• EXERCISE:
Exactly reproduce the lines of the listing below from the one containing "Viewport: 1014px width, 776px height." through the one containing "Viewport: 1202px width, 544px height.". Skip the images.

=== RECORDS SHOWN ===

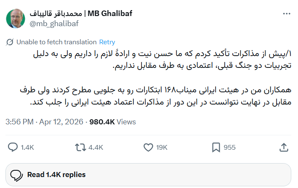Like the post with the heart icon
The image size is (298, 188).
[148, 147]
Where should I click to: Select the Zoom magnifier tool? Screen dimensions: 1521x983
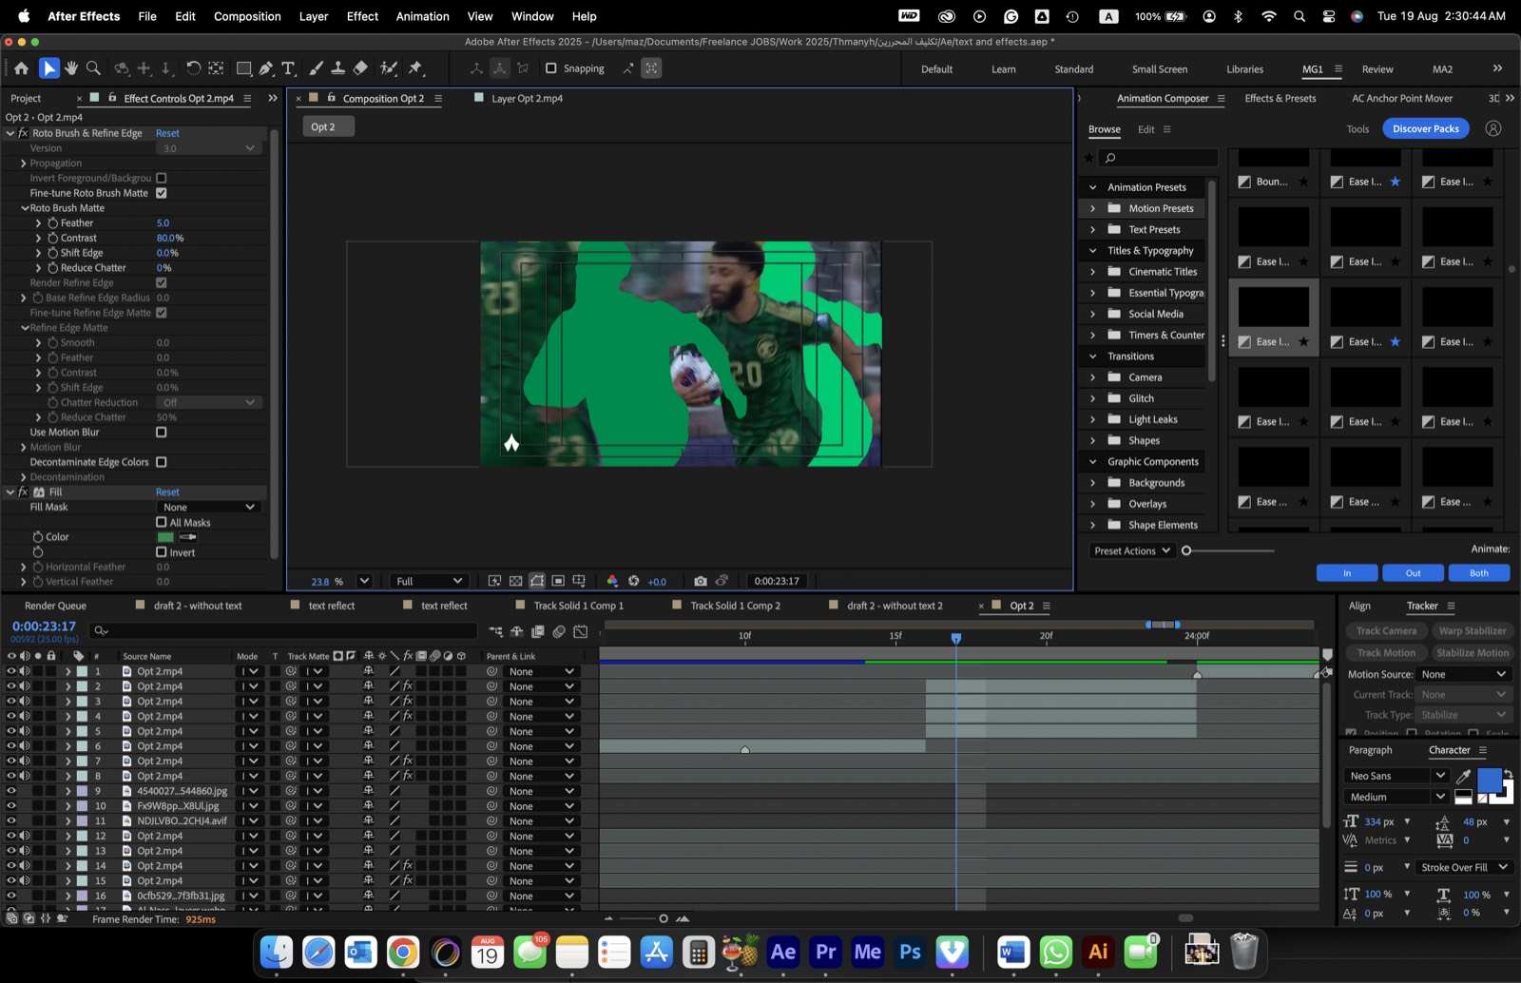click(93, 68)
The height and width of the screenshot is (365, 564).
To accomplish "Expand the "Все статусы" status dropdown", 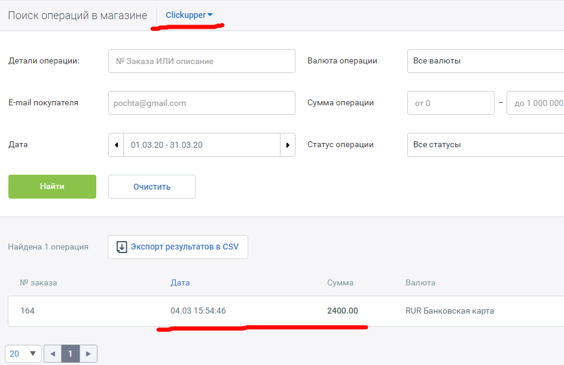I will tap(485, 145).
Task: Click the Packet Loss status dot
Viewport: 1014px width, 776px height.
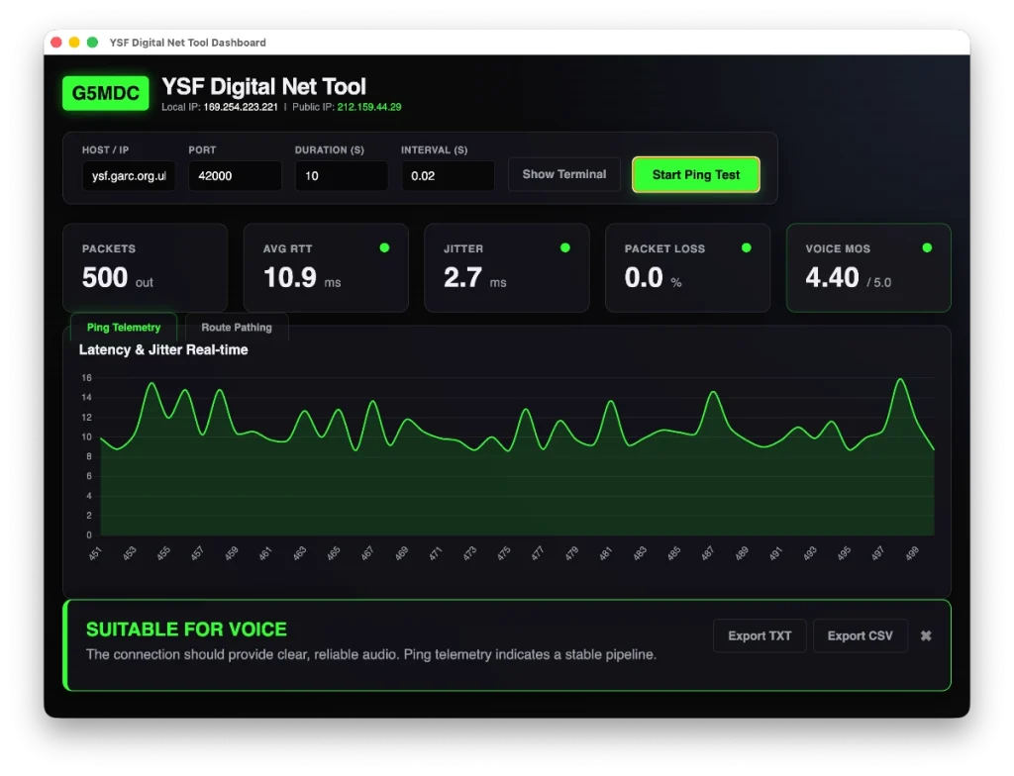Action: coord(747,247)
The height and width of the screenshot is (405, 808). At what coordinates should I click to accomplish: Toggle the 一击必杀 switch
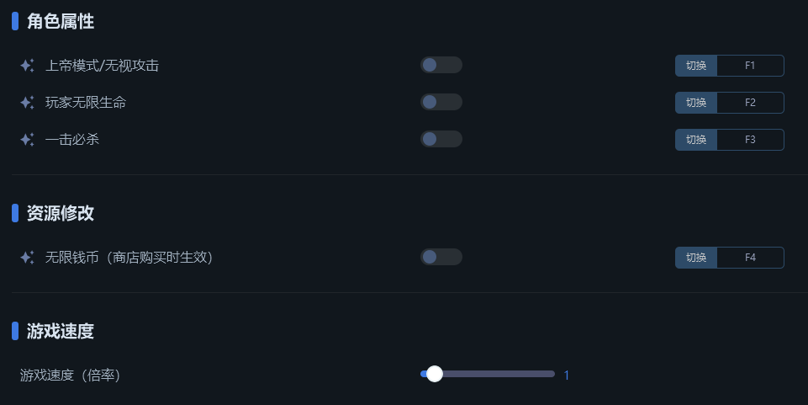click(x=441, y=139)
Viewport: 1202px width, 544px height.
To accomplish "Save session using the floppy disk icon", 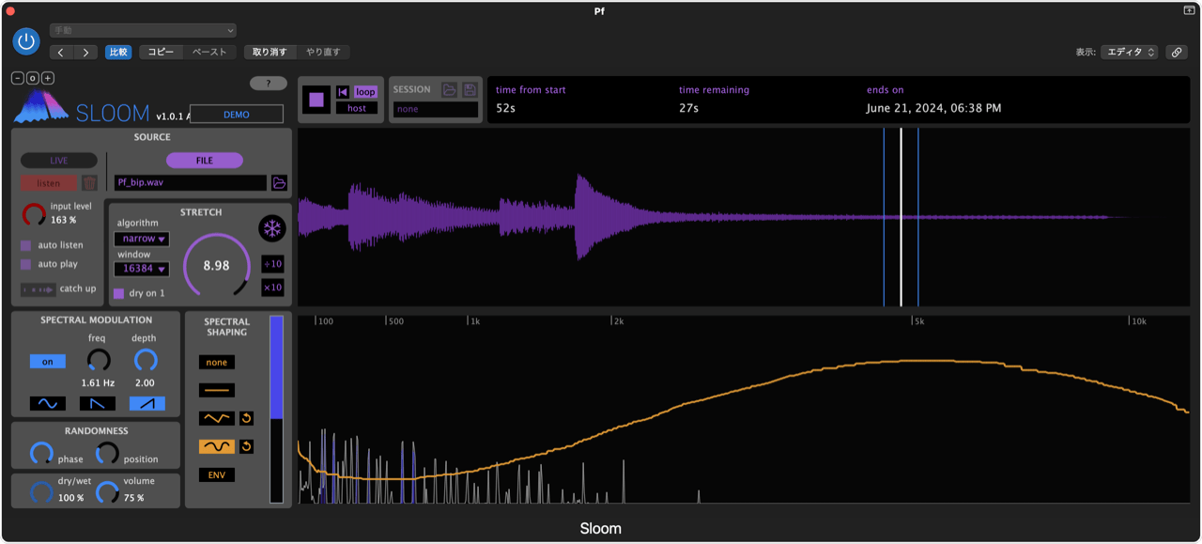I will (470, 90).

===

• OUTPUT BELOW:
Viewport: 1014px width, 776px height.
Action: coord(747,247)
The height and width of the screenshot is (405, 808). At what coordinates should I click to accomplish: Toggle the 一击必杀 switch
click(x=441, y=139)
Viewport: 1202px width, 544px height.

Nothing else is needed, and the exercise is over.